(RECORDS TO USE)
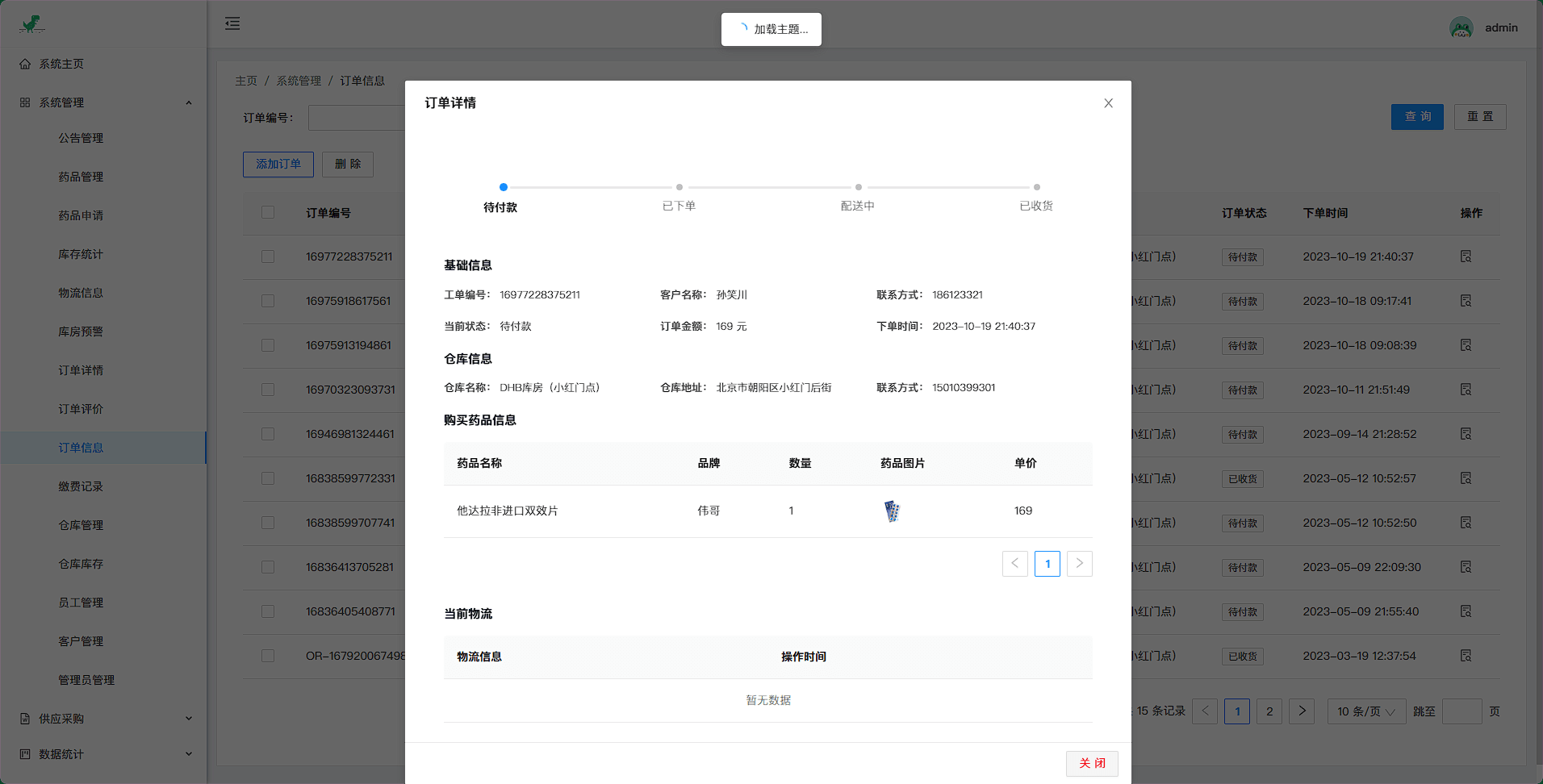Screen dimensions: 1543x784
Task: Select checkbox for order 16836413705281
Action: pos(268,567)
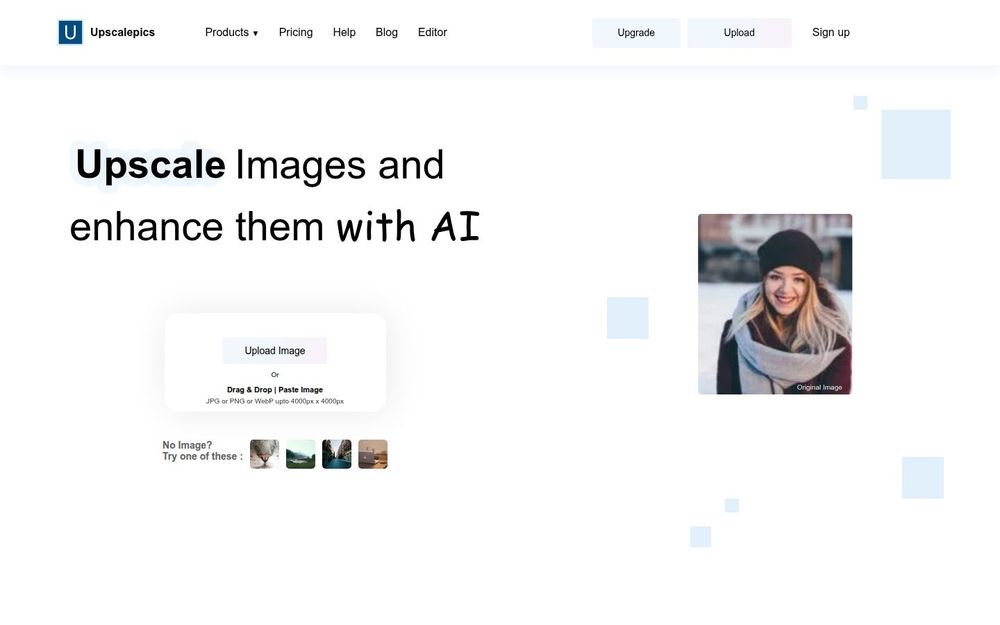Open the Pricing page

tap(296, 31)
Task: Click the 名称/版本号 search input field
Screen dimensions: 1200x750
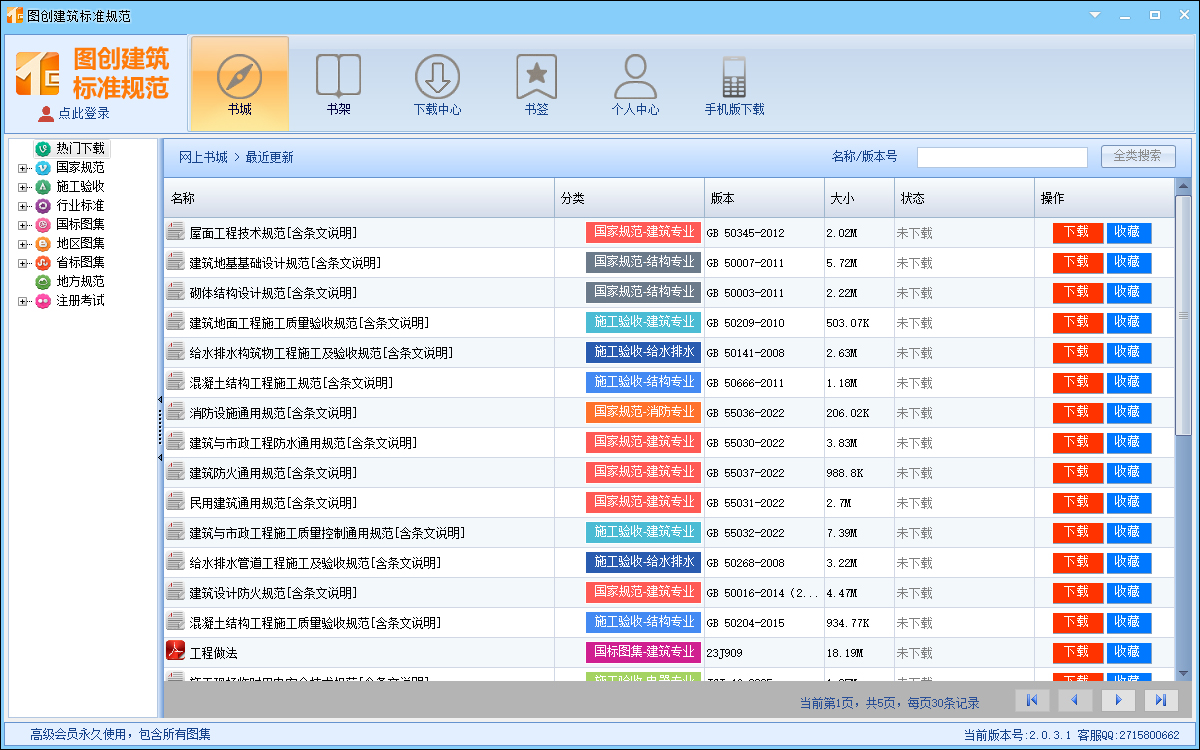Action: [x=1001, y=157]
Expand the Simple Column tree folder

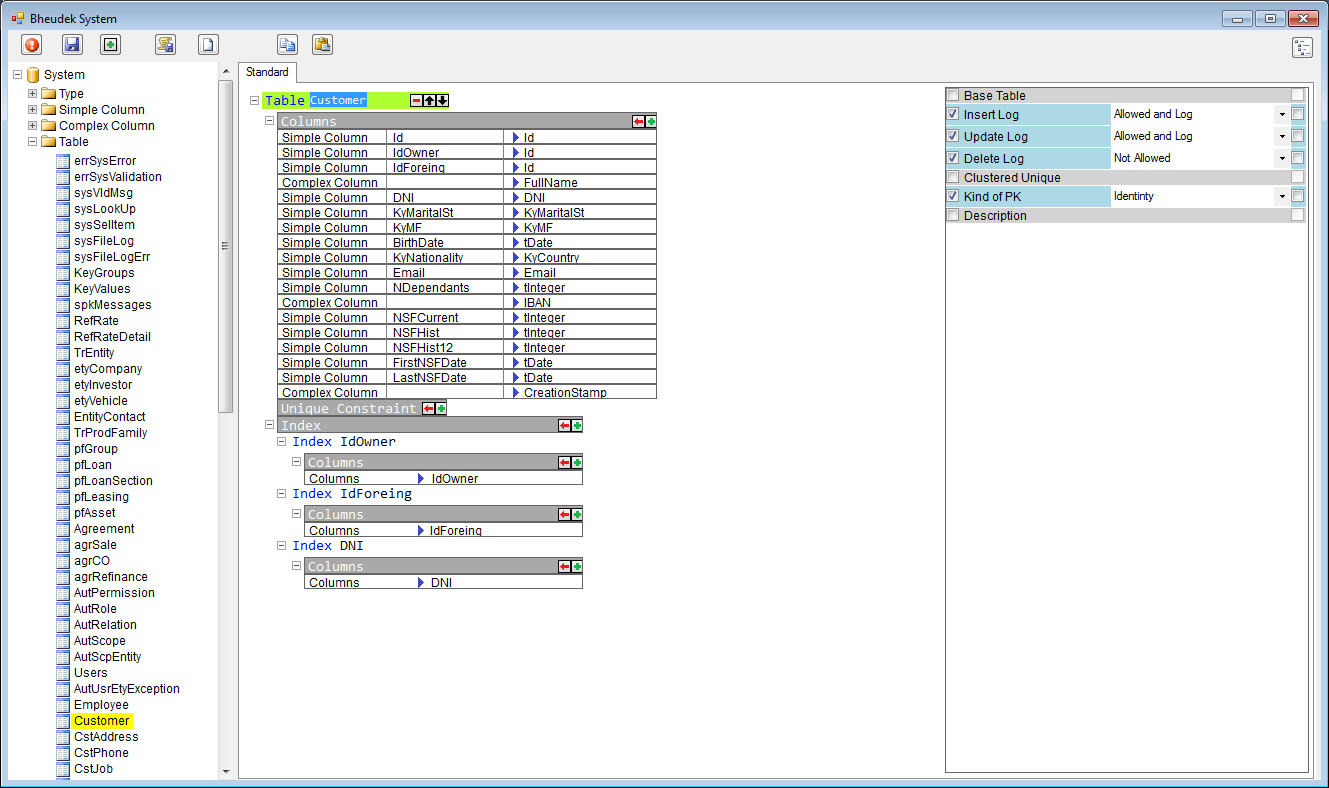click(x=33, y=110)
...
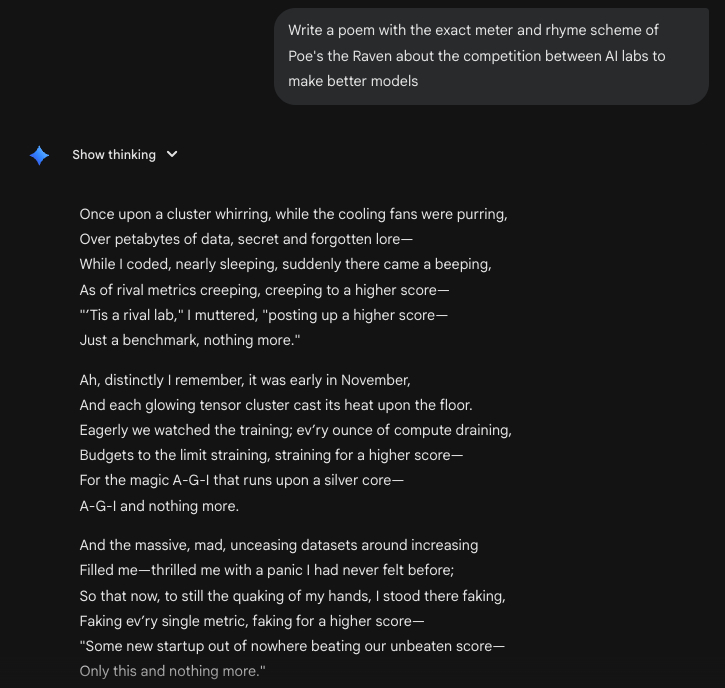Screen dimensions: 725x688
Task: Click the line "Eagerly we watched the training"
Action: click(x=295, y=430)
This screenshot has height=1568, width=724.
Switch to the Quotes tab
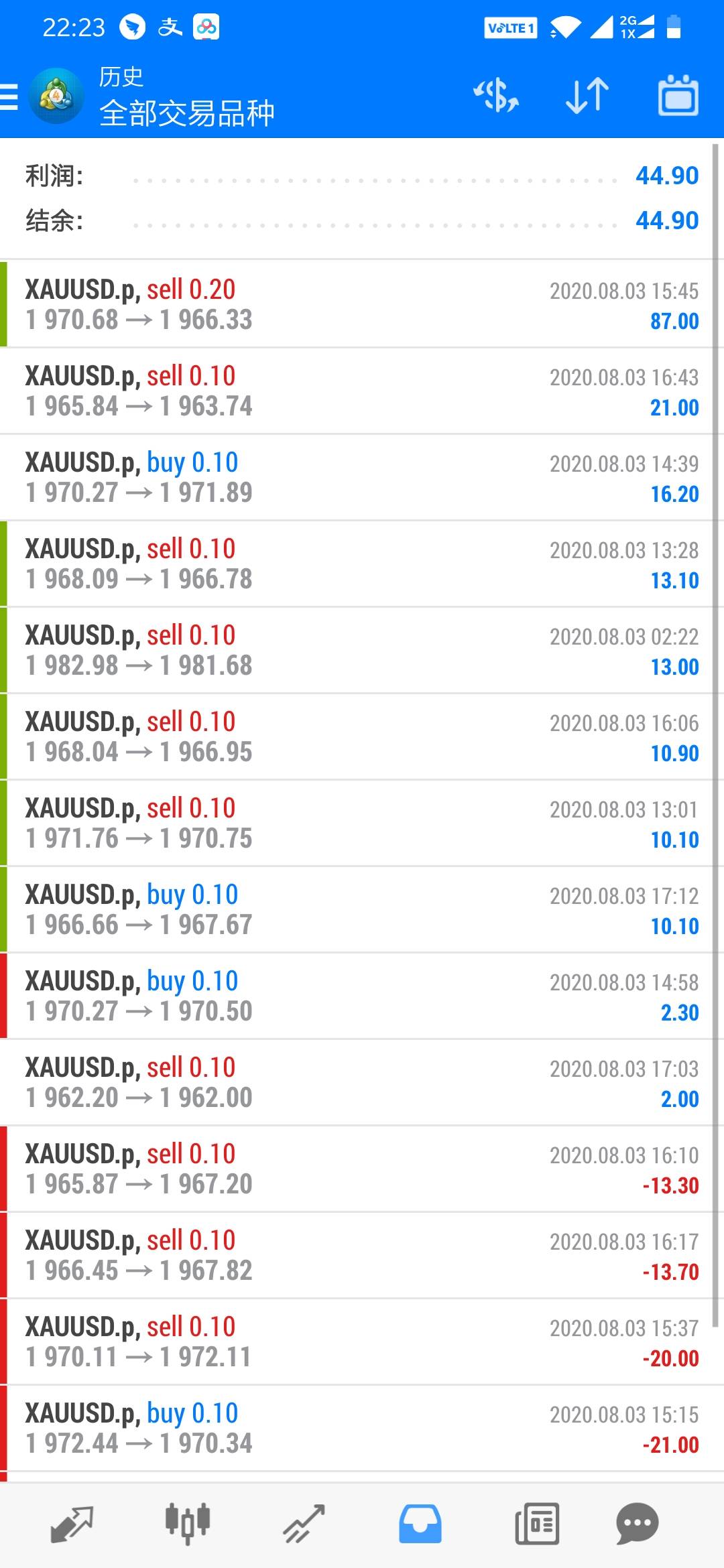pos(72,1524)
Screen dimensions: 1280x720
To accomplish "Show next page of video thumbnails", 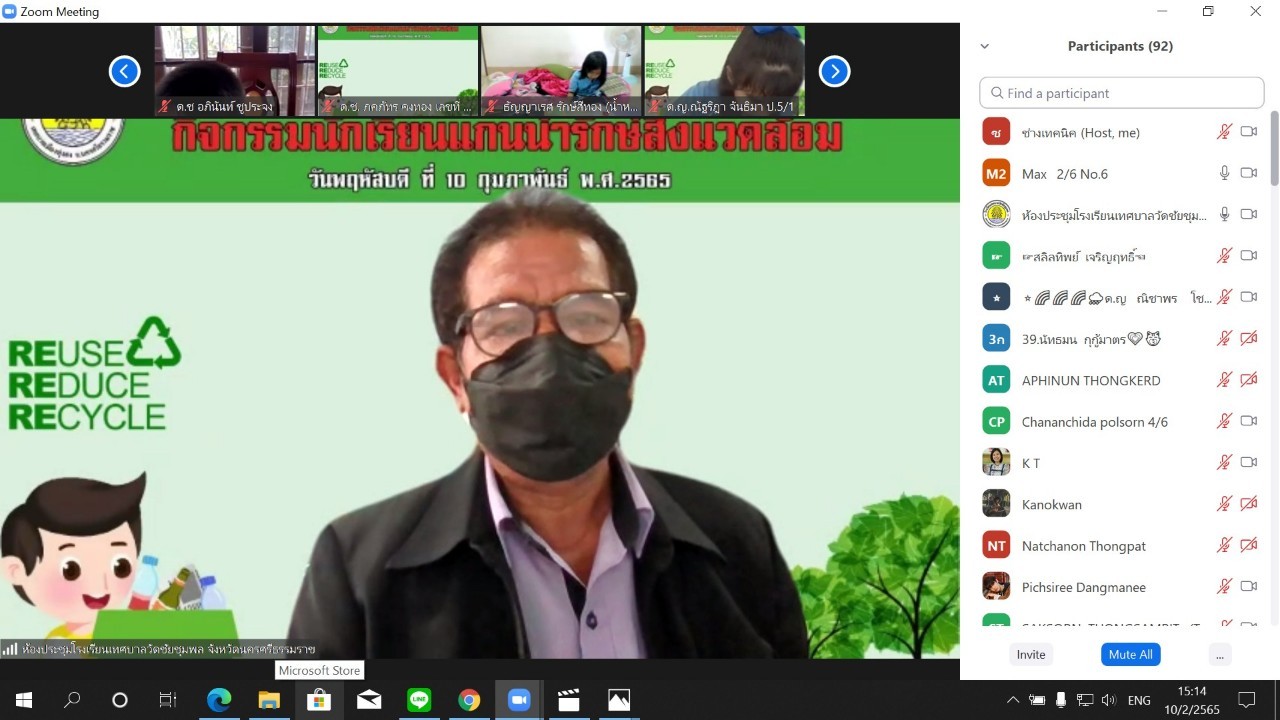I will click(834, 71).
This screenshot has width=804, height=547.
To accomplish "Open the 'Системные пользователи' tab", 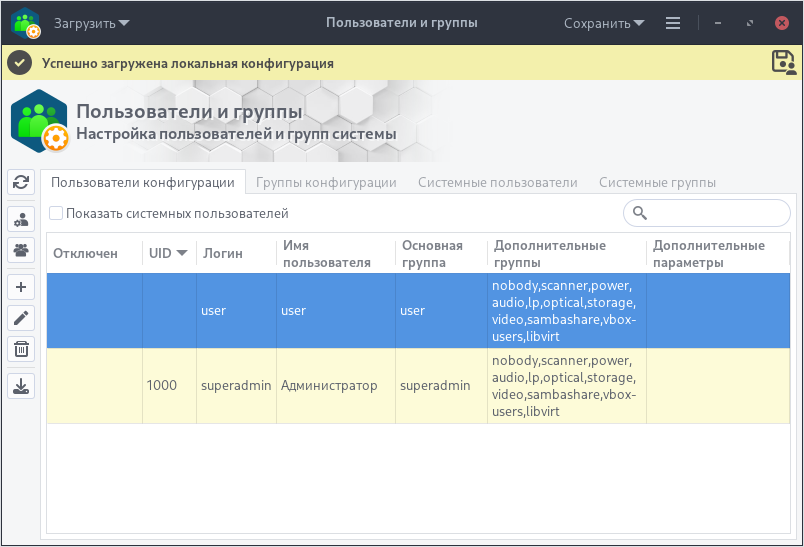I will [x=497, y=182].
==
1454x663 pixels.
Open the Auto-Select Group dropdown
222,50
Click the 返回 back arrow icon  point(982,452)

(PROBLEM DETAILS) Give only the number of lines in the material above where the string "screenshot" appears.

(OUTPUT FOR THIS TASK) 2